* **Aim of the exercise**:
List each line of the data that holds the word "link".

* **Data supplied**:
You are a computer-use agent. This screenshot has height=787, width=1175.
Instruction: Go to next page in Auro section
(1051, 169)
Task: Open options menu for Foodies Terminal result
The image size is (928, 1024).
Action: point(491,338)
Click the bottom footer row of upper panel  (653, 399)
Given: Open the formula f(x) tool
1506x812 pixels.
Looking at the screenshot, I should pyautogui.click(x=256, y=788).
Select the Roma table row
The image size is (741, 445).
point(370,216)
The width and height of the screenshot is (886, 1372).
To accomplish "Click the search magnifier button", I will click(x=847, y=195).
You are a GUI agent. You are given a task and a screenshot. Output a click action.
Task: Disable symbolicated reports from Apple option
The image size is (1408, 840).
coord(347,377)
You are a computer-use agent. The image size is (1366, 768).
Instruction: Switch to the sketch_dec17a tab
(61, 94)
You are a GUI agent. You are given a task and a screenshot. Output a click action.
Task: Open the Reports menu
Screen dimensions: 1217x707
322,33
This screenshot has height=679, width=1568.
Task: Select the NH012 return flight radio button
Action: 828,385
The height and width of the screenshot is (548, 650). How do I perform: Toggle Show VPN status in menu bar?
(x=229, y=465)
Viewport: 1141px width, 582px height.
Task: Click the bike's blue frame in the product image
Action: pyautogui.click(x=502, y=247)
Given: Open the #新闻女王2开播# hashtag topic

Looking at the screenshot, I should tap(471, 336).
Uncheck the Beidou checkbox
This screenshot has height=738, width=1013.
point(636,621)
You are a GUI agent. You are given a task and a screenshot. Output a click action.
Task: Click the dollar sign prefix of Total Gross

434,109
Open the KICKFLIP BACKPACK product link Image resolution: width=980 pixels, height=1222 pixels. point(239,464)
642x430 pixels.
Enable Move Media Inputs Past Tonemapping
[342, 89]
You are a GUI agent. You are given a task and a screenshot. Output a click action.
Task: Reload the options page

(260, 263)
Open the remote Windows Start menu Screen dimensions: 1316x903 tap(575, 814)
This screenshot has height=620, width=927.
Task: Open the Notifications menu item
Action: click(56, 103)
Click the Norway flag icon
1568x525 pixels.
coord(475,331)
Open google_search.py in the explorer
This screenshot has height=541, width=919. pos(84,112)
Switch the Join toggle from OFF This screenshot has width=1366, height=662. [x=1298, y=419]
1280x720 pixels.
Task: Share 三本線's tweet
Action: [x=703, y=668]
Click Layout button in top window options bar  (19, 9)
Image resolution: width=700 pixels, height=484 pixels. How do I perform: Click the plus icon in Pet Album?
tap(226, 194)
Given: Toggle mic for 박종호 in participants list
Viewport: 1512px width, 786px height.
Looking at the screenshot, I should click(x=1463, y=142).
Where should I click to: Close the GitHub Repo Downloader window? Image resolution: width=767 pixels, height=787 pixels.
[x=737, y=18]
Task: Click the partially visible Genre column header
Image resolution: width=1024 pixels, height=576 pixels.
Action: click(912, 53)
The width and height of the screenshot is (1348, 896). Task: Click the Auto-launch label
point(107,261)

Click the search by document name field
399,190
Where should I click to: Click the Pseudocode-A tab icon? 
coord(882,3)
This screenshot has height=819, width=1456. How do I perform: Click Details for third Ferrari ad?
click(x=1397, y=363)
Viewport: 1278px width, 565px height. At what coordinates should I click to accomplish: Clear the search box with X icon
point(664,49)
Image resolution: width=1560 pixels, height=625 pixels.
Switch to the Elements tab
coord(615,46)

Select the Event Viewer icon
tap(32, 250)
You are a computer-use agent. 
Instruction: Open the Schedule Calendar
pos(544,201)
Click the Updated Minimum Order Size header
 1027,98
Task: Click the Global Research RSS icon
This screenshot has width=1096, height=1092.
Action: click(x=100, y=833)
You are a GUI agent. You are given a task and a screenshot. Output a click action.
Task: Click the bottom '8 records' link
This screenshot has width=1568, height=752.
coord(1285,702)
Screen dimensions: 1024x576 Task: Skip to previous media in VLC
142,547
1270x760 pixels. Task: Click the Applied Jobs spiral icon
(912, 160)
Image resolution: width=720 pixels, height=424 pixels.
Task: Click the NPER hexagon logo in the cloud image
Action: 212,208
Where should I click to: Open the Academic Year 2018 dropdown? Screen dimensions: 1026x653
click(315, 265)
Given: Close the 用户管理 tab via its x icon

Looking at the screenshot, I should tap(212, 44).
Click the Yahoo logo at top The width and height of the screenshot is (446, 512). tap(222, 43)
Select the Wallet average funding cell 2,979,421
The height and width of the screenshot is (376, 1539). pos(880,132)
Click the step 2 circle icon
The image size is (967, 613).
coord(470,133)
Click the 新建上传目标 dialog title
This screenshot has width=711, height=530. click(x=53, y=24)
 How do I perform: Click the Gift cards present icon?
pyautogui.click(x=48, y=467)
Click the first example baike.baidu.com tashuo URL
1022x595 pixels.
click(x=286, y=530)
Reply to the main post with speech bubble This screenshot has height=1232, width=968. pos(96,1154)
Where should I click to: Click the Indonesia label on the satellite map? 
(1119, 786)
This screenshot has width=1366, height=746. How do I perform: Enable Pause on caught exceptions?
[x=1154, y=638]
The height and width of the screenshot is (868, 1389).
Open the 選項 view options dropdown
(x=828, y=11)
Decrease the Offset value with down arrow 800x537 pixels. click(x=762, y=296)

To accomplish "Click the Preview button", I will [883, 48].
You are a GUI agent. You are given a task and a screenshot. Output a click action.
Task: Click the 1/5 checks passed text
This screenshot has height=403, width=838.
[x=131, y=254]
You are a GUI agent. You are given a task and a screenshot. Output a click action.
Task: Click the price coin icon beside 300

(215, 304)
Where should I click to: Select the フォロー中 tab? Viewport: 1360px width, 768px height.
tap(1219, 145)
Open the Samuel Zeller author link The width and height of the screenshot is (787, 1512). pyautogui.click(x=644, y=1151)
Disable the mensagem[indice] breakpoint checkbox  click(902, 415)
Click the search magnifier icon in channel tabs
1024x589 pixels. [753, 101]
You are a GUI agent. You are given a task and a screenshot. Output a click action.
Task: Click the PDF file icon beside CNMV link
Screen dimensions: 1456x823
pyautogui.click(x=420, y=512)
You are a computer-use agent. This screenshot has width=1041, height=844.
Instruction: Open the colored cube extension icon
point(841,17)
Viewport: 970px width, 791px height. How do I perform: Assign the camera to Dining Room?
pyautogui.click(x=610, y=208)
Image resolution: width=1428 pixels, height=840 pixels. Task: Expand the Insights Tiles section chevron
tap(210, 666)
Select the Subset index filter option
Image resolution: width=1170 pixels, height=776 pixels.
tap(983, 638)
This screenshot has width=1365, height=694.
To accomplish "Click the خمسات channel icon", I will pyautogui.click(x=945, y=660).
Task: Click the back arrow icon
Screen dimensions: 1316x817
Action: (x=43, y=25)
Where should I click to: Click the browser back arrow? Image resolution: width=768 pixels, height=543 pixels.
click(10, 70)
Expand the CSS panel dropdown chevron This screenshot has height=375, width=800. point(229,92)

* **Exercise solution**:
Open the KICKFLIP BACKPACK product link Image resolution: width=980 pixels, height=1222 pixels. point(239,464)
Task: Click the bottom '8 records' link
Open the Samuel Zeller author link The width and height of the screenshot is (787, 1512). pyautogui.click(x=644, y=1151)
Task: Click the PDF file icon beside CNMV link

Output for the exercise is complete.